## PROBLEM DETAILS
Lay out every line of the material as a Markdown table with the columns Row and Line, numbering the rows and dropping any blank lines.

## INFORMATION SHOWN
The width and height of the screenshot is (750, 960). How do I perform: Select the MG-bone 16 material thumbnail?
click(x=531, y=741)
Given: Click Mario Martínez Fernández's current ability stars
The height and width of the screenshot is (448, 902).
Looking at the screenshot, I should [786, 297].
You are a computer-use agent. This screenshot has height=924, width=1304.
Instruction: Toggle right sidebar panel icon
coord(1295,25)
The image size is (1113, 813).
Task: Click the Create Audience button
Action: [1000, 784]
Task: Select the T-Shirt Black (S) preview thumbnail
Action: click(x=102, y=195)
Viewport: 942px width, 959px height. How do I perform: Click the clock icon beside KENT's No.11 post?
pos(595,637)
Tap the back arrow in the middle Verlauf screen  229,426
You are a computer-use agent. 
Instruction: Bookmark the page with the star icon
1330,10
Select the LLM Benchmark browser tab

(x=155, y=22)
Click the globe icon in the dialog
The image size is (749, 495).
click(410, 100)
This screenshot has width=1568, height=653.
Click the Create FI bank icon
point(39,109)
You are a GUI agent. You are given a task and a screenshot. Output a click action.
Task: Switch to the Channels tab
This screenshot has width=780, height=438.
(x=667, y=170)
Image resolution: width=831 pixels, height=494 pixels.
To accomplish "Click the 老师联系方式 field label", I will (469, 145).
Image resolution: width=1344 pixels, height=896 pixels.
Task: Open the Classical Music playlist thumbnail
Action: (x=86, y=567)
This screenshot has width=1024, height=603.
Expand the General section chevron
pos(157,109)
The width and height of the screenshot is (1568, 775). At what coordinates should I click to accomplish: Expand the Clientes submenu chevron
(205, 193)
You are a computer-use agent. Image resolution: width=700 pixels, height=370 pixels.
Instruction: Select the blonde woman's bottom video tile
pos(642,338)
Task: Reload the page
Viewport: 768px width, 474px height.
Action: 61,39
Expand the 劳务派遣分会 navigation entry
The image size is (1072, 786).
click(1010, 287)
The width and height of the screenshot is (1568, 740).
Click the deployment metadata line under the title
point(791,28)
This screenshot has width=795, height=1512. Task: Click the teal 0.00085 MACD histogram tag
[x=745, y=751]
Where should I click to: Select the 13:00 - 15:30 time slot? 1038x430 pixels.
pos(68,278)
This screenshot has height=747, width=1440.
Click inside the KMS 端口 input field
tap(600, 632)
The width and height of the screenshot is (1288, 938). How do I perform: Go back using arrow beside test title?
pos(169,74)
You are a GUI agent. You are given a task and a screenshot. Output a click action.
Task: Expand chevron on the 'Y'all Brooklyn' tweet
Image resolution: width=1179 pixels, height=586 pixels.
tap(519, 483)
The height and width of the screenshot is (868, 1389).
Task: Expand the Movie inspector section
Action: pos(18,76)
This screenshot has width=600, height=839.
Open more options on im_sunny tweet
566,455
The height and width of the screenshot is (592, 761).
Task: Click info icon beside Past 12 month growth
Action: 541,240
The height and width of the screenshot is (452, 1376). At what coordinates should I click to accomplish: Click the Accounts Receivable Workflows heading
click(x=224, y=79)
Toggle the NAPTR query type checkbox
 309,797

## SOLUTION FOR THIS TASK
| Row | Line |
|---|---|
| 1 | The width and height of the screenshot is (750, 960). How do I perform: Select the MG-bone 16 material thumbnail? |
| 2 | click(x=531, y=741) |
| 3 | Given: Click Mario Martínez Fernández's current ability stars |
| 4 | The height and width of the screenshot is (448, 902). |
| 5 | Looking at the screenshot, I should [786, 297]. |
| 6 | You are a computer-use agent. This screenshot has height=924, width=1304. |
| 7 | Instruction: Toggle right sidebar panel icon |
| 8 | coord(1295,25) |
| 9 | The image size is (1113, 813). |
| 10 | Task: Click the Create Audience button |
| 11 | Action: [1000, 784] |
| 12 | Task: Select the T-Shirt Black (S) preview thumbnail |
| 13 | Action: click(x=102, y=195) |
| 14 | Viewport: 942px width, 959px height. How do I perform: Click the clock icon beside KENT's No.11 post? |
| 15 | pos(595,637) |
| 16 | Tap the back arrow in the middle Verlauf screen  229,426 |
| 17 | You are a computer-use agent.  |
| 18 | Instruction: Bookmark the page with the star icon |
| 19 | 1330,10 |
| 20 | Select the LLM Benchmark browser tab |
| 21 | (x=155, y=22) |
| 22 | Click the globe icon in the dialog |
| 23 | The image size is (749, 495). |
| 24 | click(410, 100) |
| 25 | This screenshot has width=1568, height=653. |
| 26 | Click the Create FI bank icon |
| 27 | point(39,109) |
| 28 | You are a GUI agent. You are given a task and a screenshot. Output a click action. |
| 29 | Task: Switch to the Channels tab |
| 30 | This screenshot has width=780, height=438. |
| 31 | (x=667, y=170) |
| 32 | Image resolution: width=831 pixels, height=494 pixels. |
| 33 | To accomplish "Click the 老师联系方式 field label", I will (469, 145). |
| 34 | Image resolution: width=1344 pixels, height=896 pixels. |
| 35 | Task: Open the Classical Music playlist thumbnail |
| 36 | Action: (x=86, y=567) |
| 37 | This screenshot has width=1024, height=603. |
| 38 | Expand the General section chevron |
| 39 | pos(157,109) |
| 40 | The width and height of the screenshot is (1568, 775). At what coordinates should I click to accomplish: Expand the Clientes submenu chevron |
| 41 | (205, 193) |
| 42 | You are a computer-use agent. Image resolution: width=700 pixels, height=370 pixels. |
| 43 | Instruction: Select the blonde woman's bottom video tile |
| 44 | pos(642,338) |
| 45 | Task: Reload the page |
| 46 | Viewport: 768px width, 474px height. |
| 47 | Action: 61,39 |
| 48 | Expand the 劳务派遣分会 navigation entry |
| 49 | The image size is (1072, 786). |
| 50 | click(1010, 287) |
| 51 | The width and height of the screenshot is (1568, 740). |
| 52 | Click the deployment metadata line under the title |
| 53 | point(791,28) |
| 54 | This screenshot has width=795, height=1512. Task: Click the teal 0.00085 MACD histogram tag |
| 55 | [x=745, y=751] |
| 56 | Where should I click to: Select the 13:00 - 15:30 time slot? 1038x430 pixels. |
| 57 | pos(68,278) |
| 58 | This screenshot has height=747, width=1440. |
| 59 | Click inside the KMS 端口 input field |
| 60 | tap(600, 632) |
| 61 | The width and height of the screenshot is (1288, 938). How do I perform: Go back using arrow beside test title? |
| 62 | pos(169,74) |
| 63 | You are a GUI agent. You are given a task and a screenshot. Output a click action. |
| 64 | Task: Expand chevron on the 'Y'all Brooklyn' tweet |
| 65 | Image resolution: width=1179 pixels, height=586 pixels. |
| 66 | tap(519, 483) |
| 67 | The height and width of the screenshot is (868, 1389). |
| 68 | Task: Expand the Movie inspector section |
| 69 | Action: pos(18,76) |
| 70 | This screenshot has width=600, height=839. |
| 71 | Open more options on im_sunny tweet |
| 72 | 566,455 |
| 73 | The height and width of the screenshot is (592, 761). |
| 74 | Task: Click info icon beside Past 12 month growth |
| 75 | Action: 541,240 |
| 76 | The height and width of the screenshot is (452, 1376). At what coordinates should I click to accomplish: Click the Accounts Receivable Workflows heading |
| 77 | click(x=224, y=79) |
| 78 | Toggle the NAPTR query type checkbox |
| 79 |  309,797 |